As he stopped, he was puffing and, deciding he’d mislaid a lung somewhere, made up his mind for the ten thousandth time that he’d have to cut down his smoking. But the first sight of his home shook him so muc
h he lit another at once without thinking. It was desperately in need of paint and looked far worse than any of the others in the road. It looked, in fact, like a load of old doors and windows just dumped down at the side of the road, and he realised it was because his neighbours – shop-owners, managers and junior executives to a man – not only had more money than he did but also had more time at their disposal.
He opened the door with a sigh and instantly became aware of a small boy in the lounge watching television with Madame Routy.
‘This is my nephew, Didier Darras,’ she announced. ‘My sister’s had to go and look after her father-in-law so he’s come to stay a day or two with me. He can have the spare room. It’ll be all right, I suppose?’
Pel scowled. ‘Just behave as if the place were your own,’ he said.
His sarcasm went astray and Madame Routy nodded, her eyes still glued to the television. ‘Thanks,’ she said. ‘I thought it’d be all right.’
The boy looked at Pel and smiled. It was such a wide smile, such a real one, and of such charm, that even Pel’s hard heart melted.

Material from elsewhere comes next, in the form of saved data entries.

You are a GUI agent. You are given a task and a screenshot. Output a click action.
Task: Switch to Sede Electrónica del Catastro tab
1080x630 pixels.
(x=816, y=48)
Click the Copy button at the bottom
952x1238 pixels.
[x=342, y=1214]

‘Does he like television, too?’ he asked anxiously.
‘Yes,’ Madame Routy said.
‘No,’ Didier Darras corrected at once.
Madame Routy tore her eyes away from a talk on the cathedrals of France which, judging by the noise the volume control was causing, could easily have been on the storming of the Bastille. ‘But of course you do,’ she said.
The boy frowned. ‘No, I don’t,’ he said.
‘Surely you like les cowboys? Le gunfight?’
‘No, I don’t. Anybody knows that cowboys must have been a dirty, smelly lot who never shaved. On the television they look like a bunch of aunties.’
‘Aunties?’ Pel said.
‘Homos.’
Madame Routy turned, frowning, and the boy made things clear. ‘Homosexuals,’ he said.
‘You shouldn’t know about such things,’ Madame Routy said.
‘Everybody else does.’
‘You should watch the cowboys.’
‘I might if they looked like cowboys.’
Madame Routy seemed to be on the retreat. She gave Didier Darras a dirty look. Almost as if he were allying himself with Pel. ‘You seem to know a lot about it,’ she said tartly.